I looked up the name of the mom and saw an obit about her grandmother, which hints the mother could have been raised Catholic. But that’s just a guess. Since the question of aborting or not aborting is often mixed with religious (or anti-religious) views, was that a factor in the parents’ decision to carry their daughter to term?
We at GetReligion call that missing religion hook a religion “ghost.” I've written about that before here.
In some ways, the article shows much sensitivity in showcasing the mixed feelings parents feel in allowing their DS child to be born. But in other ways, it’s skewed toward the pro-choice view. There’s not one anti-abortion activist quoted, whereas the maternal-fetal medicine specialist who is quoted is quite pro-abortion -- judging from other Slate pieces she’s written. And I don’t get why a digital magazine allows the adjective “anti-choice” in its copy. It’s a loaded term inappropriate for what’s supposed to be a news feature.

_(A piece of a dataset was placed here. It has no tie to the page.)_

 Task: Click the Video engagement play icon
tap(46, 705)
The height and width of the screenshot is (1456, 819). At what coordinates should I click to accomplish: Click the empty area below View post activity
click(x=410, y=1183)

Then again, I’m guessing Slate doesn’t care whether it appears to be objective toward both sides or not. The piece details how disability advocates have tried to start a “pro-information” movement to show expectant parents who get a DS diagnosis that life with such a child is quite livable.

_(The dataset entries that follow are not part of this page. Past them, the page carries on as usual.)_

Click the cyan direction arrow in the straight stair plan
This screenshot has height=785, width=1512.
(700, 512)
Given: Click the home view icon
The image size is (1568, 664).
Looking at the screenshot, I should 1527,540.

It then castigates the pro-life movement for barring all DS abortions, effectively taking the choice – -whether to abort or not –- out of the parents’ hands.

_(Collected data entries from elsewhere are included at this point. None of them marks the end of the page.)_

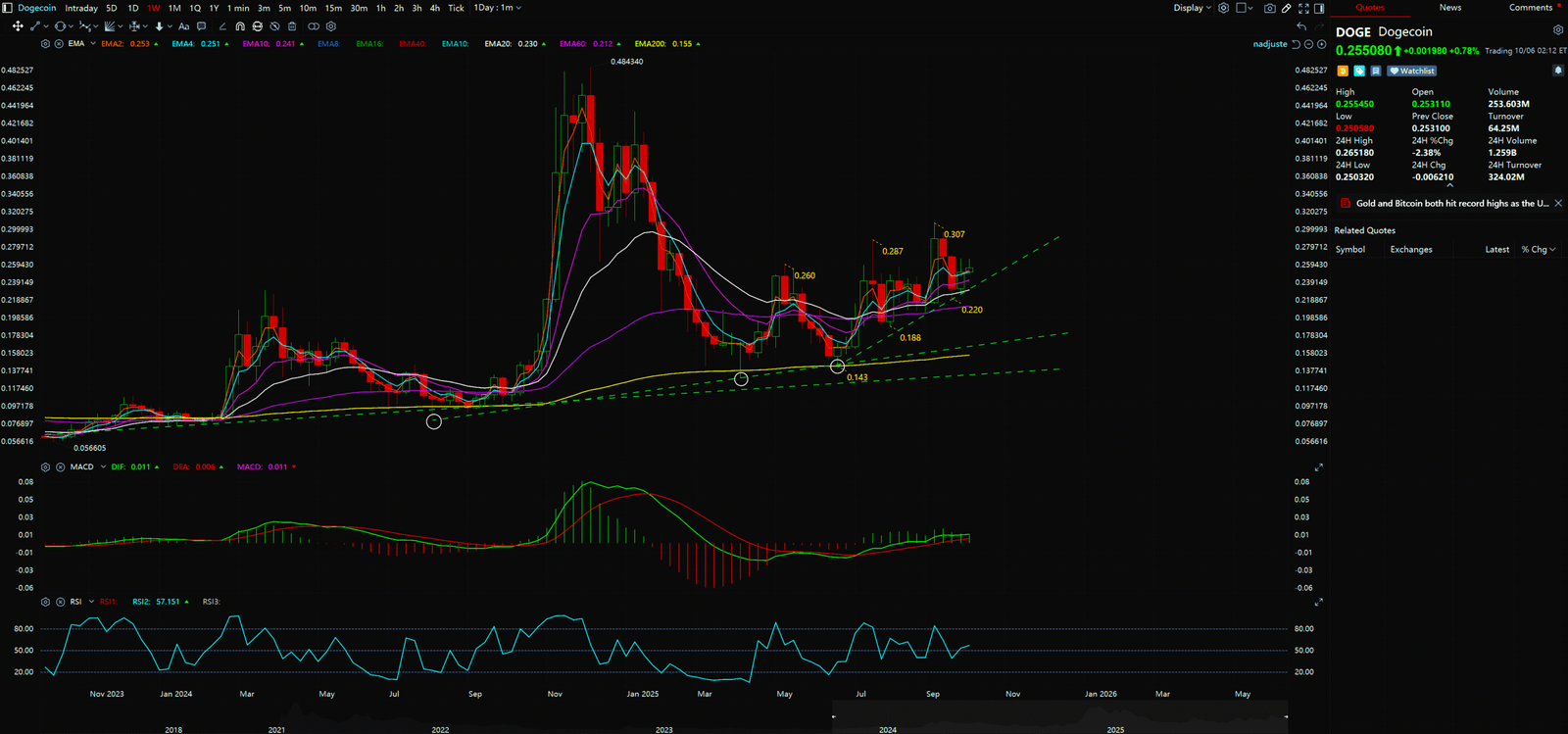Expand the Display dropdown menu
Image resolution: width=1568 pixels, height=734 pixels.
[x=1192, y=8]
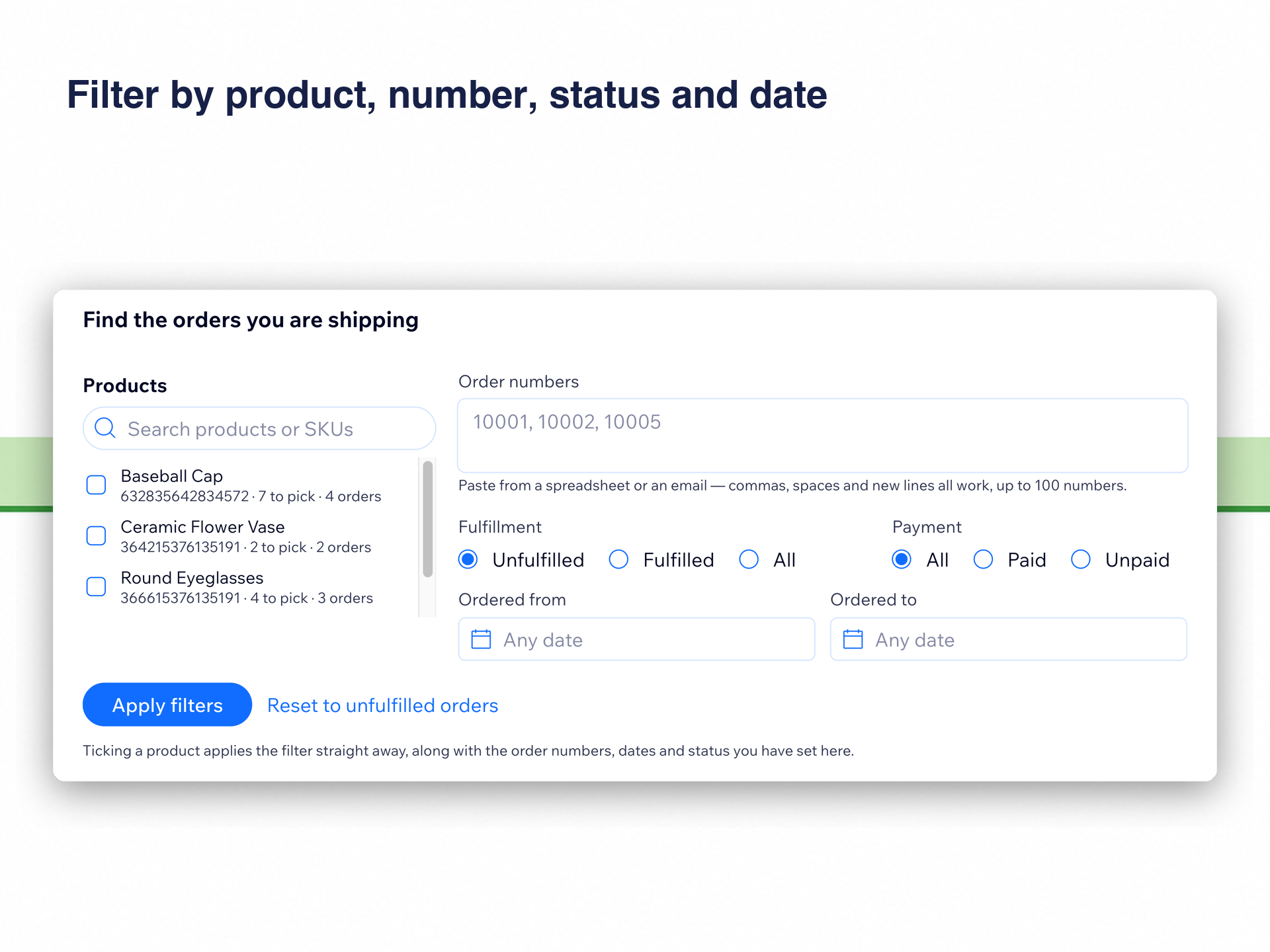Focus the Search products or SKUs field
Screen dimensions: 1270x952
pyautogui.click(x=259, y=428)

In other words, today’s pro-life legislators and activists are now bent on effectively removing choice after a prenatal diagnosis, rather than on influencing that choice. “We were making strides on the pro-information movement on a bipartisan basis, and the anti-choice movement decided to make it partisan,” said David Perry, a progressive writer and the father of an 11-year-old with the condition. “The pro-information movement, as near as I can tell, is dead.”
Note: This is not the quote I was complaining about re the “anti-choice” wording. That was elsewhere. Do you see my problem with this? The abortion proponents are “progressive” folks whereas the opponents are retrograde nutcases who aren’t heard from in this piece and who are blamed for more DS abortions.
Plus all the DS parents quoted are likewise pro-choice. Knowing as I do that a lot of DS parents decide to carry their pregnancies to term because they believe abortion is morally and spiritually wrong, I was amazed that not one of them was quoted. As for the one ethicist who was quoted:
Arthur Caplan, a bioethicist who has been tracking the impact of prenatal genetic testing since the early 2010s, doesn’t believe that the information delivered along with a prenatal diagnosis can really reverse the obvious trend line toward earlier and easier identification of an ever-widening spectrum of conditions, from cleft palates and cystic fibrosis to, perhaps someday, autism. Pro-information legislation wouldn’t “get far in knocking down the high termination rate,” he said. “And more tests are coming.”
Caplan is hardly a pro-life champion, although the point he makes is utterly correct. The issue is going to get bigger, not smaller. What if you knew your kid would be autistic? Would you abort?
While I appreciate Slate bringing this issue to the fore, along with utterly charming photos of this mother and her now 2-year-old daughter, they stacked the deck and put the blame on abortion opponents for causing deaths of unborn DS children. That turn in logic was pretty stunning, I thought.
The story ends happily for Blau, who ends up having another child (who is not DS) right after her first pregnancy. But I can’t help but think of that harried mom I saw at the picnic. Watching her, I realize the most pro-life thing one can do is for the rest of us to offer to mind such a child for a few hours once a week. Because the mothers who carry their DS children to term have the choice not to and in the case of my friend, it was her Christian convictions that made abortion not an option.
So if there are religious convictions in play, it’s only honest for Slate –- and similar publications –- to make that clear. Even if there’s not, make that clear as well.